Your assignment
Please transcribe exactly the lines from the line holding "Switch to kanban view icon" through the end of the data below, and skip any pictures.
━━━━━━━━━━━━━━━━━━━━━━━━━━━━━━
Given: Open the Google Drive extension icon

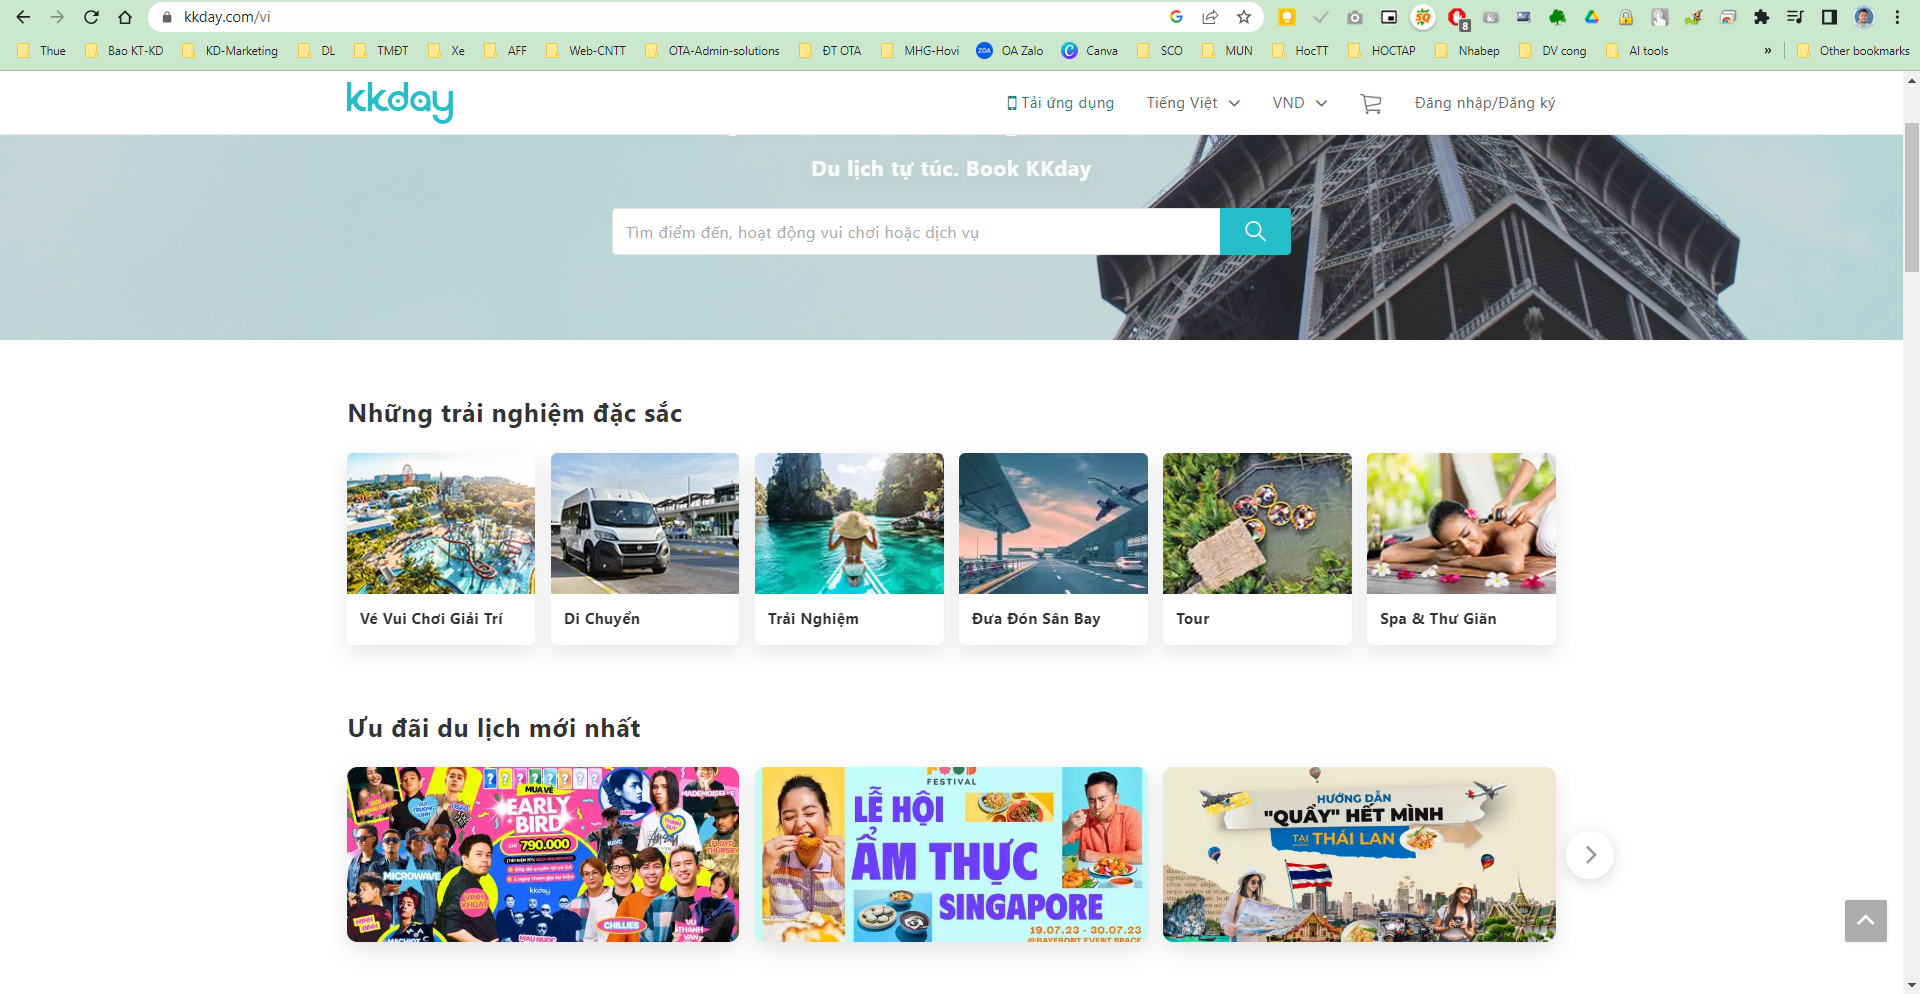Looking at the screenshot, I should [1592, 17].
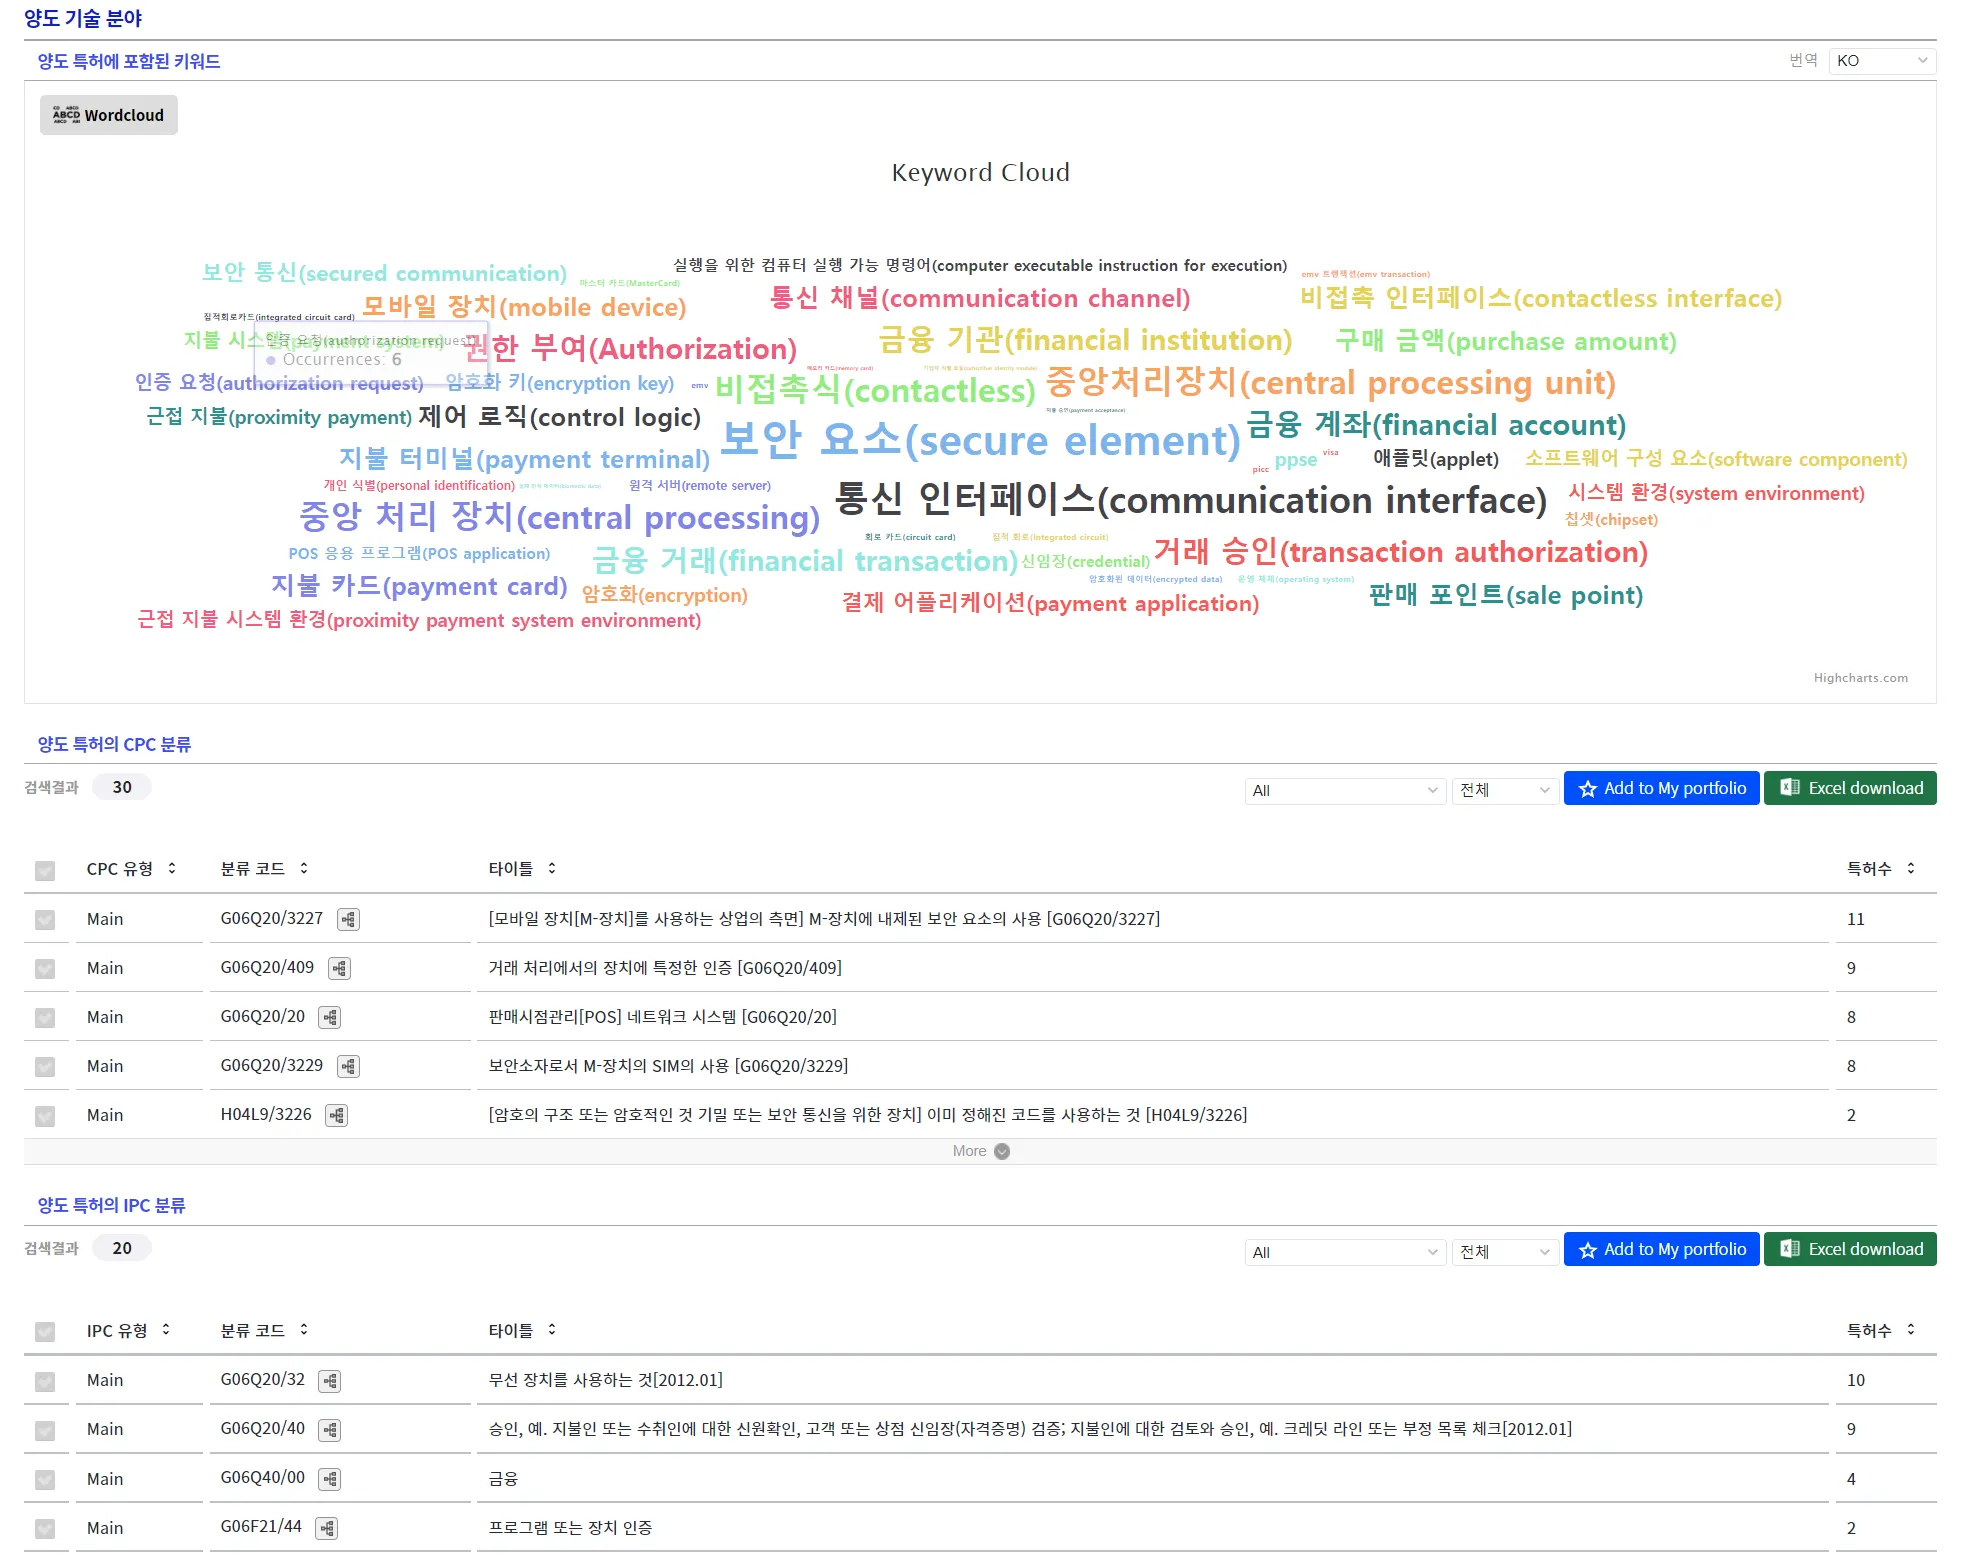Viewport: 1969px width, 1560px height.
Task: Select the Wordcloud tab
Action: coord(109,115)
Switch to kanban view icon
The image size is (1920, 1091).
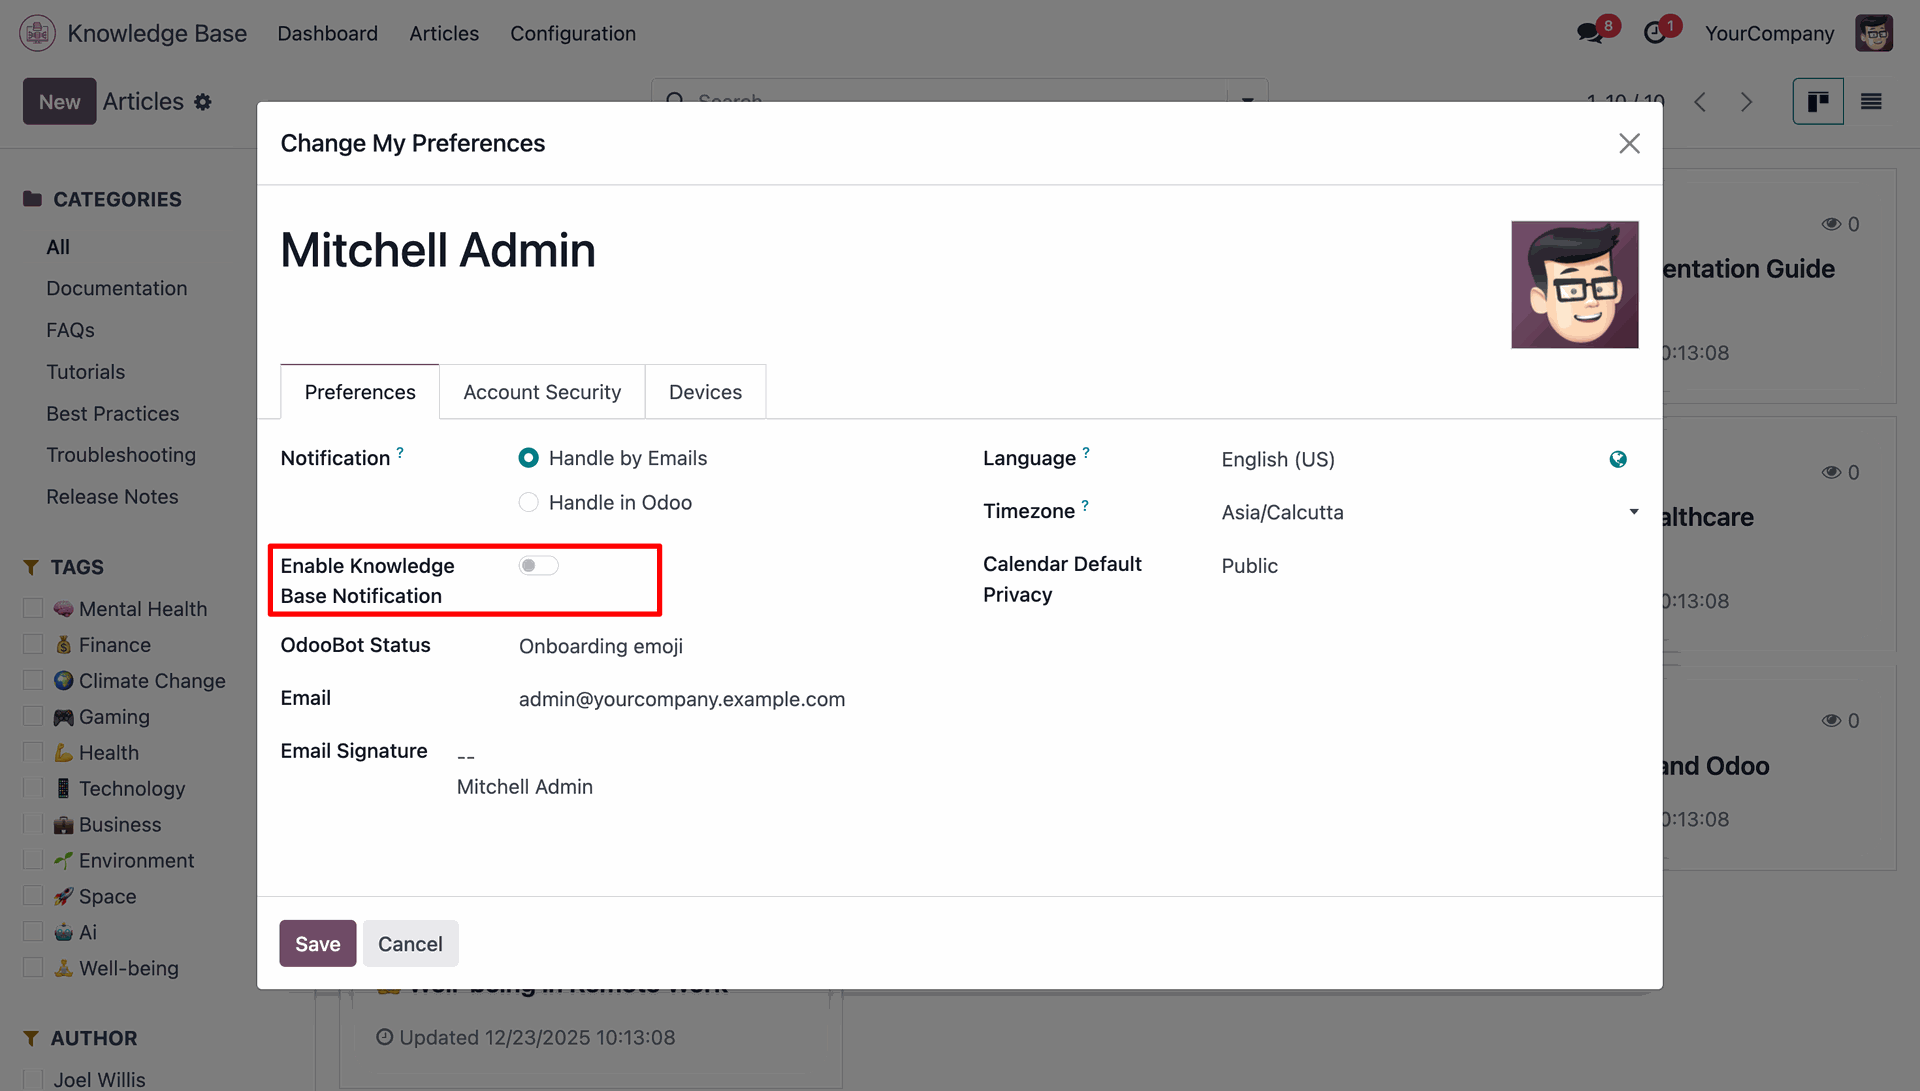coord(1817,102)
━━━━━━━━━━━━━━━━━━━━━━━━━━━━━━
Task solution
Switch to kanban view icon
The image size is (1920, 1091).
coord(1817,102)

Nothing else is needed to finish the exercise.